Living in a house that was built 130 years ago, I guess it figures that the ghosts would start to emerge at some point.


The nice old lady at the laundry yesterday, strangely about my age based on my mastery of the great sidereal mechanism by which time is reckoned, mentioned that her sixth grade teacher lived in this house and raised her kids in the space where I'm now writing this. That would've been the fourth or fifth group of kids to roam through these spaces.


We have expected nocturnal visitors at some point. The other night we watched Disney's Haunted Mansion on Amazon Prime, a truly execrable waste of 90 minutes that didn't summon anyone from the other side because no one who's forded the River Styx would show up to set the mood for Eddie Murphy to look shocked at the hijinks of a butler named "Ramesly" (you'd have to see the movie, I guess. Or better yet save it for year 8000 or so of your time in eternity. I'm sure it'll still be on Amazon for $2.99).


The first week we were here a floor lamp in the living room fell over during the night, but I am pretty sure that was the result of the whole arrangement being out of balance.


Then the washing machine died its spooky death.


One dark and stormy night, the washing machine filled with water and refused to enter its spin cycle, as if possessed by a malignant laundry demon. The door locked shut, keeping us from rescuing our underpants and washrags, looking back at us forlornly through the glass, half immersed in soapy water.


A trip through YouTube arrived at a video on how to unlock the door of this Swedish monstrosity, an Asko model 6820. We dropped a panel, located a red pull tab that was reminiscent of the beer tab on a can of Falstaff in 1978, and yanked to release the door and a dribble of water from the rescued clothes. Success.


Then it got weird.


The next morning I was reading the Corning newspaper on the throne next to the washer (I'm told women don't do this, so please don't consider me vulgar for reading the paper on the toilet), when the Asko started making noises suggesting a rattling rotation in a metal space, as if it were trying to come back to life. I figured it was a rat--after all, this is a very old building. And yet, I didn't see any evidence of rodents, and the damn thing quit rattling once I left the room.

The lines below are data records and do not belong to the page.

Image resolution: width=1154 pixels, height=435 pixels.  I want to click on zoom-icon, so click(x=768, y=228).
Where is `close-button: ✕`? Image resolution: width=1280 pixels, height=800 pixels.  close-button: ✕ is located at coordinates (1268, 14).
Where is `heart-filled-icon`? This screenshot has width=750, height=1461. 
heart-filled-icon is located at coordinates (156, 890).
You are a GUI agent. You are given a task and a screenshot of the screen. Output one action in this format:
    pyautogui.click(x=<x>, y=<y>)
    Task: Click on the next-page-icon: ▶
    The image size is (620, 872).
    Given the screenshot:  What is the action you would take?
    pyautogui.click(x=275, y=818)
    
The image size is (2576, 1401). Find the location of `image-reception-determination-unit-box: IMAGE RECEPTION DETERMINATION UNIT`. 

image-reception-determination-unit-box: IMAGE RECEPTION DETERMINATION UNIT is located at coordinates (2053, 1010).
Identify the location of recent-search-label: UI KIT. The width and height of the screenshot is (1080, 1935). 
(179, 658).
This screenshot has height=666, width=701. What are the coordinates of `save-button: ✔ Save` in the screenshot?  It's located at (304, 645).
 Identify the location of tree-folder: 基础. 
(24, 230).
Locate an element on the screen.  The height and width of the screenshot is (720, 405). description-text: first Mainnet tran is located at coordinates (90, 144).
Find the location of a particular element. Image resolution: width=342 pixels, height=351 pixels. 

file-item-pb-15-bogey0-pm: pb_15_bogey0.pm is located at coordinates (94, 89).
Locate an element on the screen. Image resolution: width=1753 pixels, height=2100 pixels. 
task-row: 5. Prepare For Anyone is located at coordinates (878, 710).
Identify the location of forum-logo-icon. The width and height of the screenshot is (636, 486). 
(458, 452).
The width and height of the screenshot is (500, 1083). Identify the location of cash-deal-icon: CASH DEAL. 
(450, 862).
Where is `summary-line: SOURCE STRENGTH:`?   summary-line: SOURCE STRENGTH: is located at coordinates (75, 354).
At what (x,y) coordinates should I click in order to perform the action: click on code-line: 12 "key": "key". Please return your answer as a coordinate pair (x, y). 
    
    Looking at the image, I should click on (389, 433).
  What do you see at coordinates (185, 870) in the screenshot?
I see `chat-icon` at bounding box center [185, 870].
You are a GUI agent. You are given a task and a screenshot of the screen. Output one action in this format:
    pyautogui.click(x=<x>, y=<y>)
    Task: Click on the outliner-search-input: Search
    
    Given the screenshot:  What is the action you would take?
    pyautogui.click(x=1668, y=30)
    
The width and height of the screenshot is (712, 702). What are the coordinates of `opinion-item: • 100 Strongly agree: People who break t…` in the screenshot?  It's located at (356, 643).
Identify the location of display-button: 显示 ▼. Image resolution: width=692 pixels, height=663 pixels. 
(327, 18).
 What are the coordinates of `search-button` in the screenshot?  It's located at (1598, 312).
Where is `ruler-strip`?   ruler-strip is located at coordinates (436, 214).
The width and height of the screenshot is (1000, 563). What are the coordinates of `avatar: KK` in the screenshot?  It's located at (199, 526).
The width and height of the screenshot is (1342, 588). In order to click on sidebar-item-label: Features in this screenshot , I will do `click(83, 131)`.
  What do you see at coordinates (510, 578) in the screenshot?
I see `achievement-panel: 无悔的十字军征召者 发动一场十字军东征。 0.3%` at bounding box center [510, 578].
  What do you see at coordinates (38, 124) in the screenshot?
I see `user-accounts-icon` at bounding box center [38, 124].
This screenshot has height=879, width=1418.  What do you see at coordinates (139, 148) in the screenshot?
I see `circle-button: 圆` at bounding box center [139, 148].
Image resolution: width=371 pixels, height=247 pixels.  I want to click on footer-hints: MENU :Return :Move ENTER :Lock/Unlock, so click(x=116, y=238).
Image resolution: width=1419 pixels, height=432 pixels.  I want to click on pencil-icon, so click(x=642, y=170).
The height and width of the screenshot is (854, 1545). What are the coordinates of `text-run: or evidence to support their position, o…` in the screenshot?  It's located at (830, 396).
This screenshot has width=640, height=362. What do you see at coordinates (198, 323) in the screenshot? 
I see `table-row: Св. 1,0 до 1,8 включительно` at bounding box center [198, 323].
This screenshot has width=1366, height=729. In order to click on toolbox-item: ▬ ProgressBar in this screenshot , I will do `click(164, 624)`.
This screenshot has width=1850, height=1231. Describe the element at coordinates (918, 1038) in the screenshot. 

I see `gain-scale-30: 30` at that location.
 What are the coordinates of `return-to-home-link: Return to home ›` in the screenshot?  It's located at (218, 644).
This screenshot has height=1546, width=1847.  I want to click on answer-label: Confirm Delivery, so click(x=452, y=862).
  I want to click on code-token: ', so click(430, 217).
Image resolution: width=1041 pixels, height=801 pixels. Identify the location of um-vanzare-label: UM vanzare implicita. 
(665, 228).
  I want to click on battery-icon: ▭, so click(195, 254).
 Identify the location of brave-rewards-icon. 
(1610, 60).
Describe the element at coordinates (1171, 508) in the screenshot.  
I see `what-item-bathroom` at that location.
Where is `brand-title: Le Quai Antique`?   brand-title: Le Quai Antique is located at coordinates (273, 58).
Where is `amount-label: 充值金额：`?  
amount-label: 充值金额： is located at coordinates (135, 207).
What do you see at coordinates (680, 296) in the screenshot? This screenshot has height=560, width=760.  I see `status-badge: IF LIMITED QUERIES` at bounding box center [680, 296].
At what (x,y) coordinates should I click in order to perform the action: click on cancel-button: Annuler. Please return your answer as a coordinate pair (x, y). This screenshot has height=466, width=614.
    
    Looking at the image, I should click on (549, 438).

Then P got up at 3 am to take her pills and, well, read the paper just as I'd done eleven hours before, and the same thing happened. A rattling laundry poltergeist had taken up refuge in our washing machine.


I found myself wishing I had not hung up my collar and stole, because this moment would have otherwise called for breaking out the aspergillum and dousing our ghostly visitor with holy water and whatever mumbo-jumbo I could utter with the full authority of the one holy and apostolic church. I contemplated eating less fiber, lest I encounter the washer rattling demon in the wee hours while scrolling through Facebook on the toilet.


It would be great to tell you we've resolved this haunting, but alas it is still with us. The little bastard is quiet as a mouse as I type this at six on a Saturday night, but I know full well the tortured soul of some departed resident of this place is going to start rattling the water lines and groaning for more bleach as I sit there in the middle of the night reading my evening news feed and swearing off chicken wings.


Maybe it's time to find another aspergillum on ebay. Just don't tell the bishop.